═════ Records for the exercise

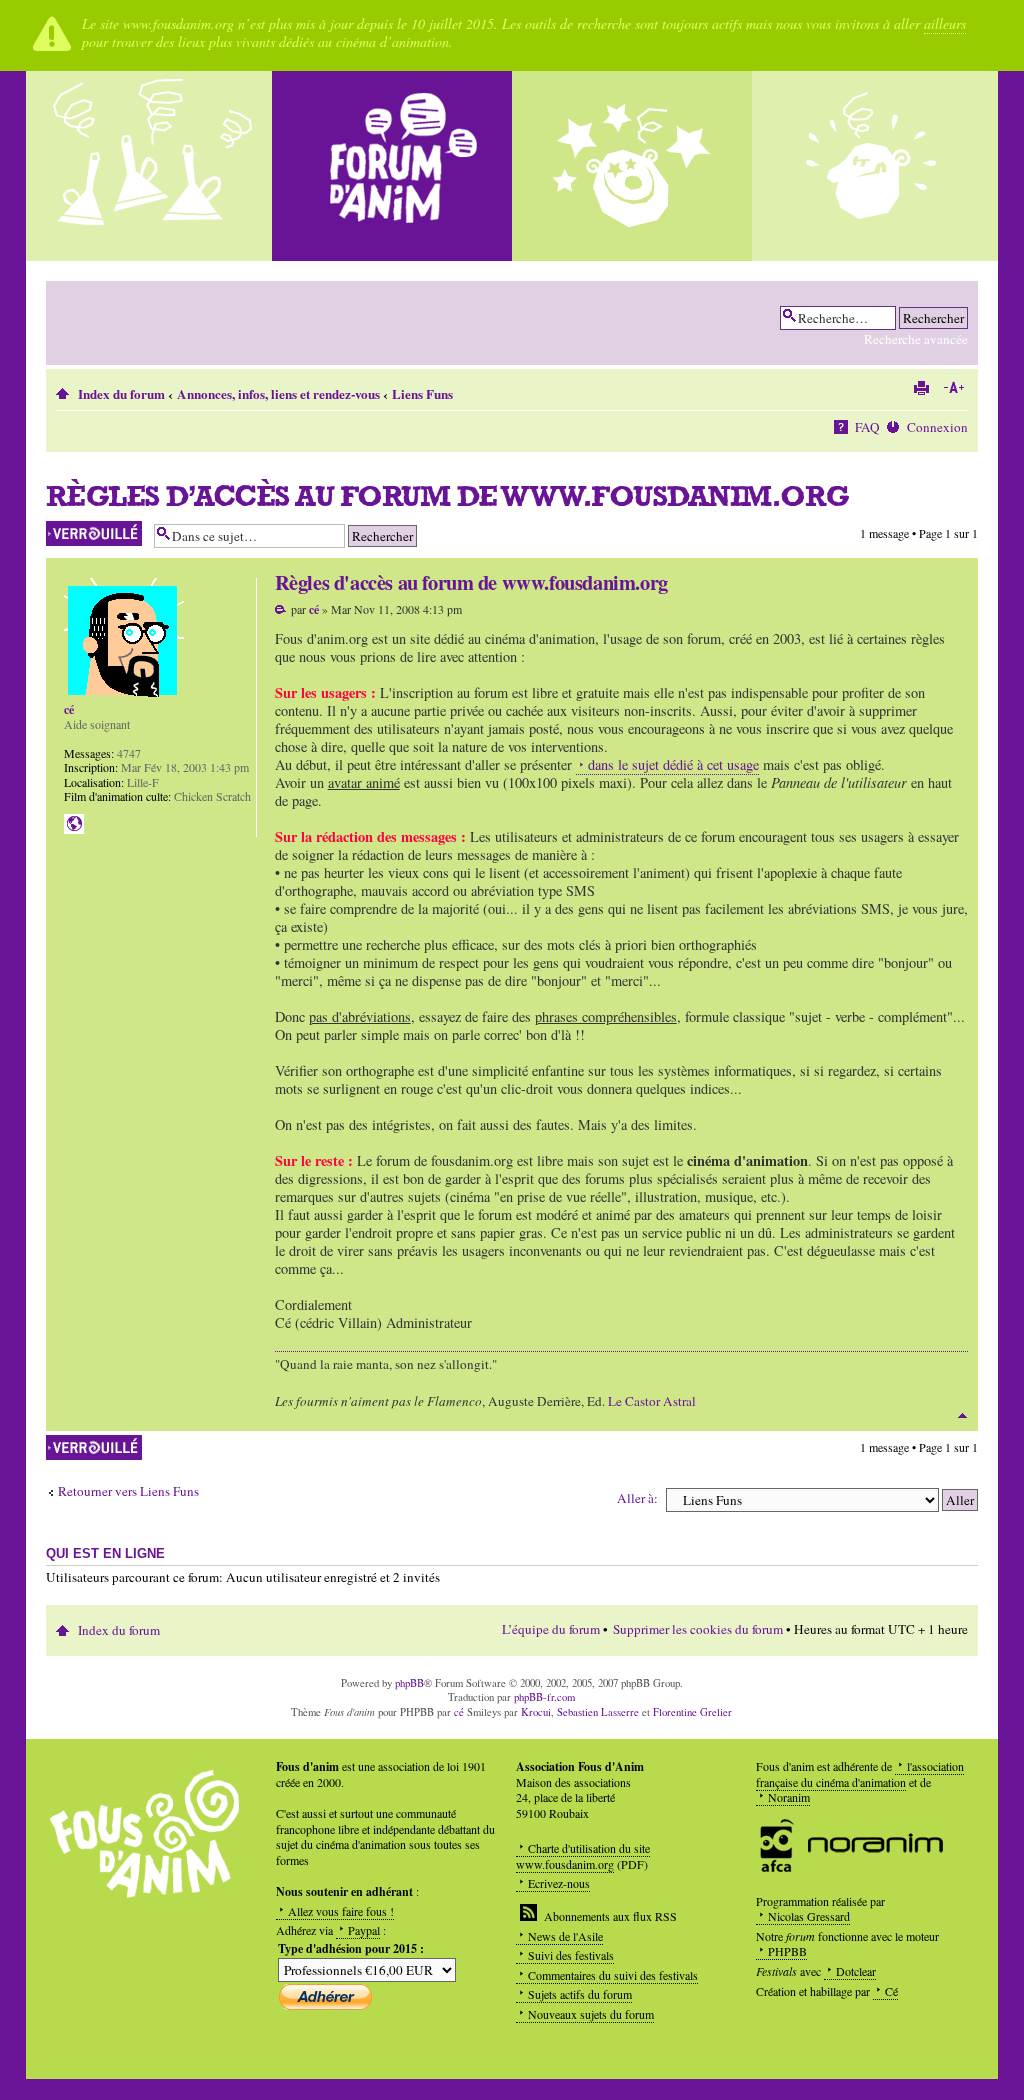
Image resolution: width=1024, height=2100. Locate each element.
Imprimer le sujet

══════════
═════ Records for the exercise

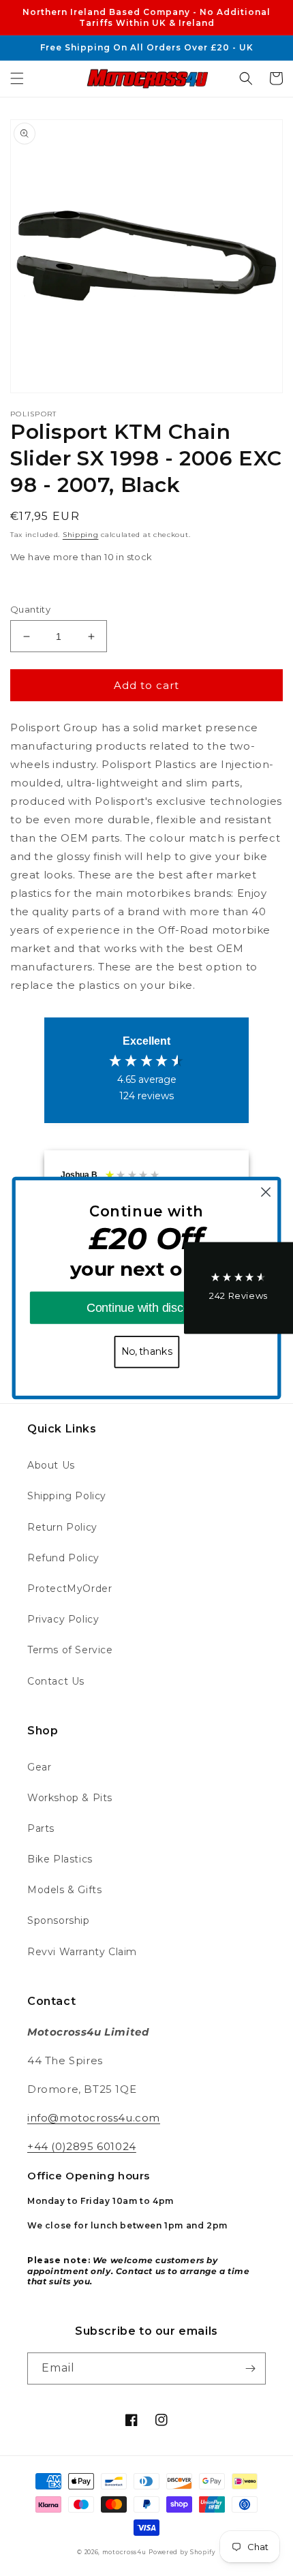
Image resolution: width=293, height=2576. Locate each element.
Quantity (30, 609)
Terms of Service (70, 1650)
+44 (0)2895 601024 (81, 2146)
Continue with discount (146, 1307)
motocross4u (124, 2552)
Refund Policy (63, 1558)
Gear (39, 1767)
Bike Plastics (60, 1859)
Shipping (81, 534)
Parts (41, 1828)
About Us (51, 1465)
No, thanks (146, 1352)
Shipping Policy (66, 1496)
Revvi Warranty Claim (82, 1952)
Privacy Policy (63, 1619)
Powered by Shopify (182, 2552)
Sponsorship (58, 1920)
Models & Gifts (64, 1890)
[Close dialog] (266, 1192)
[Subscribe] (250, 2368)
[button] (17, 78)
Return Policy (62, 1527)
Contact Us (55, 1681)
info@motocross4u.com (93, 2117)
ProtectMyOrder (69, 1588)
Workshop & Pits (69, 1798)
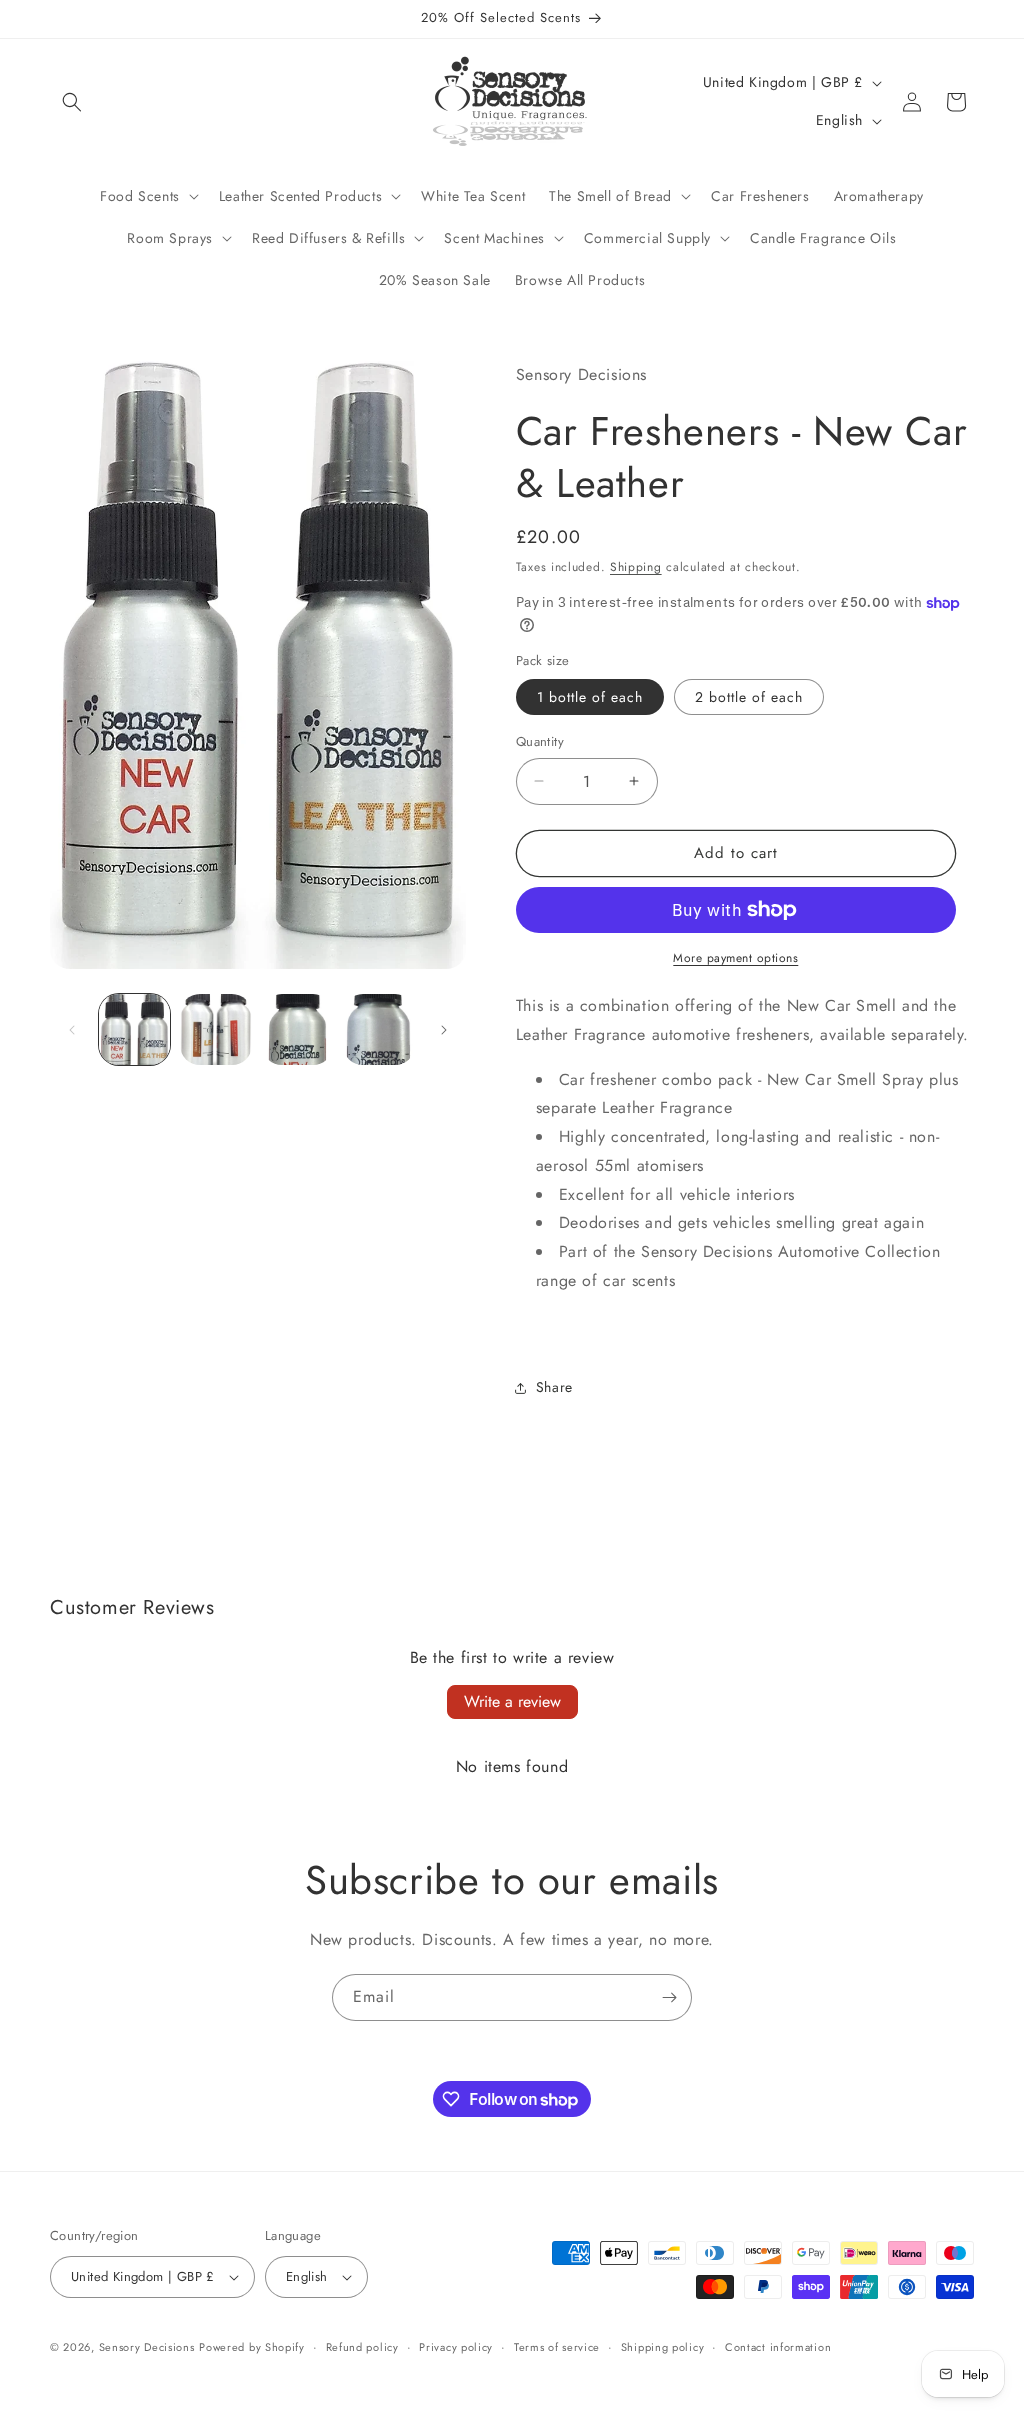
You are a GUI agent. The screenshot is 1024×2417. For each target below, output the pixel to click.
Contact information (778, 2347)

══════════
═════ Records for the exercise

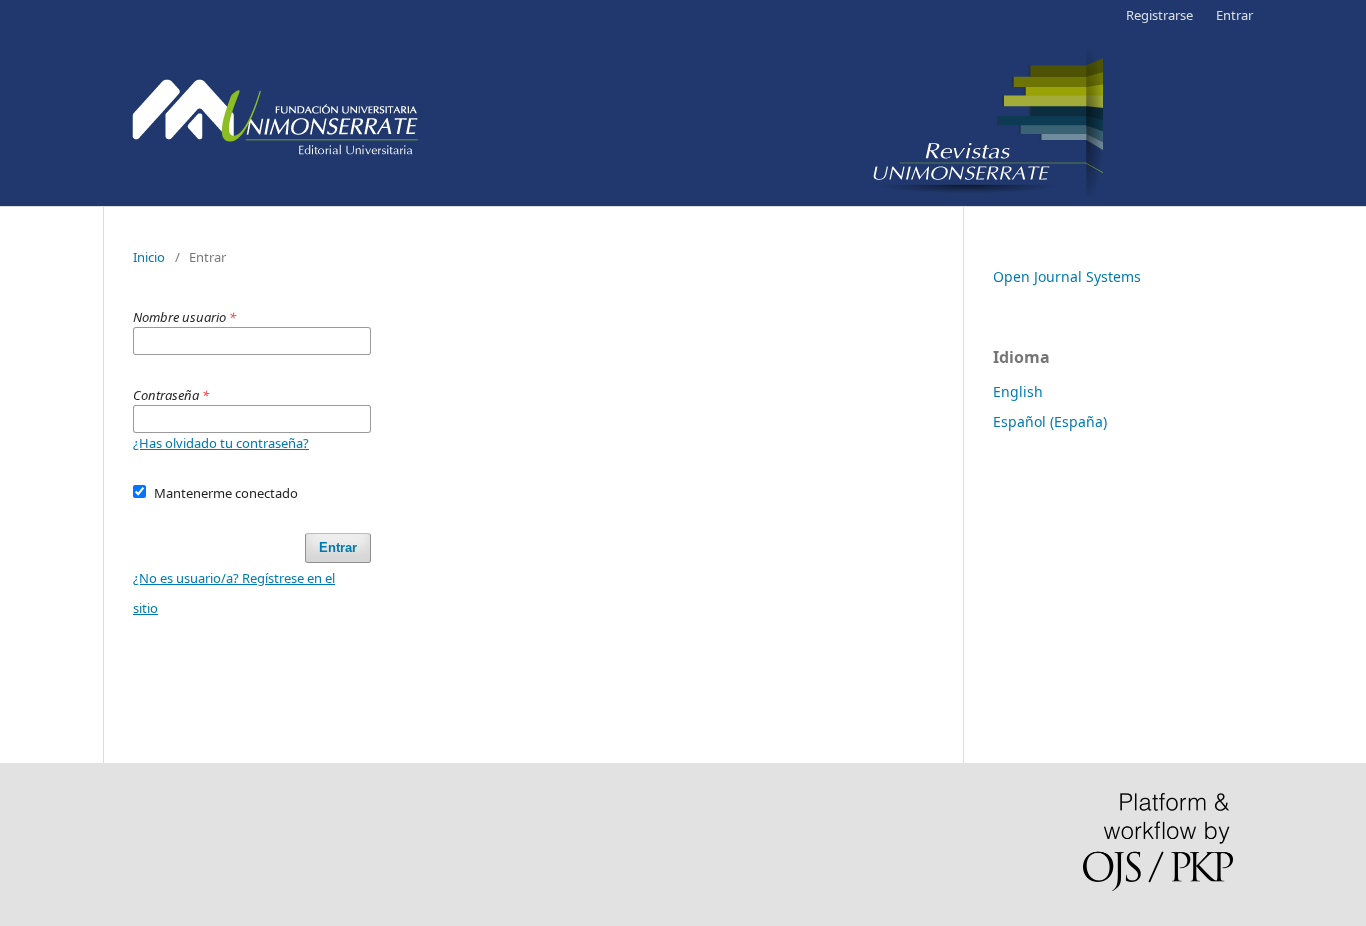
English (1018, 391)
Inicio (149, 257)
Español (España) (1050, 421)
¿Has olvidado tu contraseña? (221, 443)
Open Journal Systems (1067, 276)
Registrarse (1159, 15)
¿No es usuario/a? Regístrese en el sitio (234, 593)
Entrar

══════════

What is required
Given the listing above, repeat exactly the lines starting at the one with "About Us (51, 1465)" and ending at the one with "Contact information (778, 2347)", inclusive, excluding pictures.

Response to this task
About Us (51, 1465)
No, thanks (146, 1352)
Shipping Policy (66, 1496)
Revvi Warranty Claim (82, 1952)
Privacy Policy (63, 1619)
Powered by Shopify (182, 2552)
Sponsorship (58, 1920)
Models & Gifts (64, 1890)
[Close dialog] (266, 1192)
[Subscribe] (250, 2368)
[button] (17, 78)
Return Policy (62, 1527)
Contact Us (55, 1681)
info@motocross4u.com (93, 2117)
ProtectMyOrder (69, 1588)
Workshop & Pits (69, 1798)
You are a GUI agent. The screenshot is 1024×2417. For each target below, output the pixel to click.
Contact information (778, 2347)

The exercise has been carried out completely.